International Financial Centres after the Global Financial Crisis and Brexit

Cette recension a été publiée dans le numéro d’été de Politique étrangère (n° 2/2019). Norbert Gaillard propose une analyse de l’ouvrage de Youssef Cassis et Dariusz Wojcik (dir.), International Financial Centres after the Global Financial Crisis and Brexit (Oxford University Press, 2018, 272 pages).

Cet ouvrage collectif étudie l’évolution des grands centres financiers internationaux (CFI) depuis la crise de 2007. Une dizaine d’entre eux est passée en revue : New York, Londres, Paris, Francfort, Zurich, Genève, Hong Kong, Shanghai, Pékin, Singapour et Tokyo. De multiples critères sont utilisés pour mesurer leur rayonnement : environnement des affaires, solidité du système bancaire, profondeur des marchés de capitaux, qualification de la main-d’œuvre, régime fiscal du secteur financier, qualité des infrastructures, etc.

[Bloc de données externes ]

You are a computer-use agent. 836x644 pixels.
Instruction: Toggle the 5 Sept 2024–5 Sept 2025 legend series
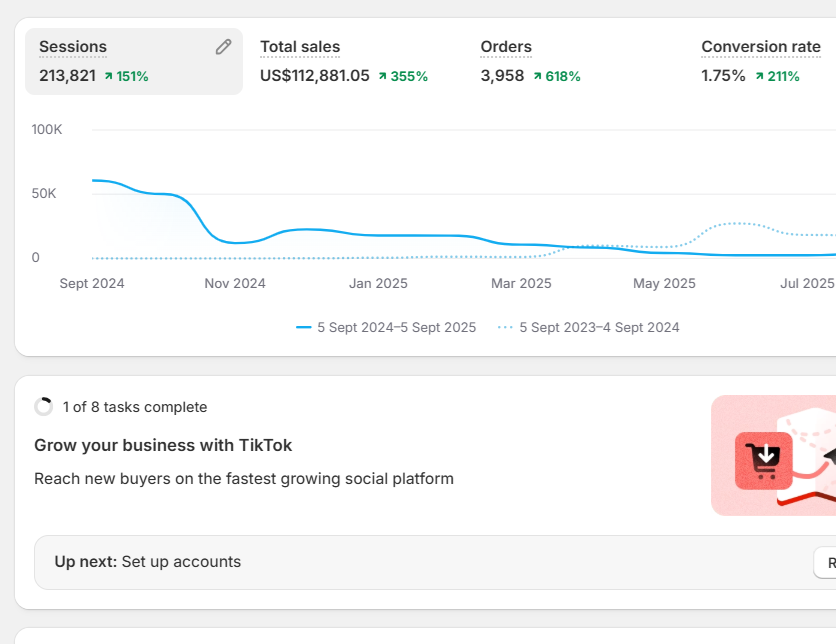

Plusieurs leçons d’ordre général sont tirées. La capacité d’un pays à faire émerger une grande place financière sur son territoire est conditionnée par sa puissance politique et économique. Cela explique grandement le poids croissant des places chinoises. Ensuite, les CFI – à l’exception notable de Zurich et Genève – ont relativement bien résisté à la crise et ont su s’adapter aux nouvelles réglementations. Enfin, les rapports de force au sein de l’industrie de la finance ont évolué : l’industrie de la gestion d’actifs a gagné en influence au détriment des banques d’investissement.

L’analyse spécifique de chaque CFI est instructive. New York fait au moins figure de primus inter pares. À ses atouts historiques (statut du dollar, primauté de la politique monétaire de la Federal Reserve, puissance des banques d’affaires, taille des marchés d’obligations et actions), s’ajoute un savoir-faire hors pair pour lancer des innovations technologiques qui trouvent des applications dans la finance (blockchain, crowdfunding, système de paiement via téléphone mobile). La position de la City s’est maintenue au regard des critères listés précédemment, mais les incertitudes liées au Brexit sont problématiques. Paris est le premier marché obligataire corporate européen, et le troisième marché mondial pour les dérivés de taux d’intérêt, mais souffre de la taxation élevée des hauts revenus. Francfort bénéficie du succès de Deutsche Börse et de ses liens privilégiés avec la Chine grâce au développement de la « finance commerciale ». Affectées par les déboires d’UBS et la fin du secret bancaire pour les clients étrangers, Genève et Zurich semblent durablement affaiblies.

Les CFI asiatiques font figure de rivaux de plus en plus sérieux. Hong Kong et les places continentales chinoises ont profité de la croissance économique de l’Empire du Milieu et de la dynamique financière créée par les Nouvelles routes de la soie. Cependant, la finance chinoise est fragilisée par le niveau élevé des créances douteuses. La stratégie gagnante de Singapour repose sur sa remarquable capacité d’adaptation et de diversification. Après être devenue incontournable en matière de finance islamique, la cité-État est désormais le marché offshore de référence pour les transactions en yuan. La force de Tokyo tient à l’abondance de l’épargne domestique mais aussi au poids de son industrie et au regain de forme de son secteur bancaire.

Ce livre est enrichissant et surprenant. On découvre au fil de la lecture que, paradoxalement, l’essor et la consolidation des CFI résultent de politiques publiques interventionnistes bien éloignées des principes prétendument libéraux défendus par l’industrie de la finance.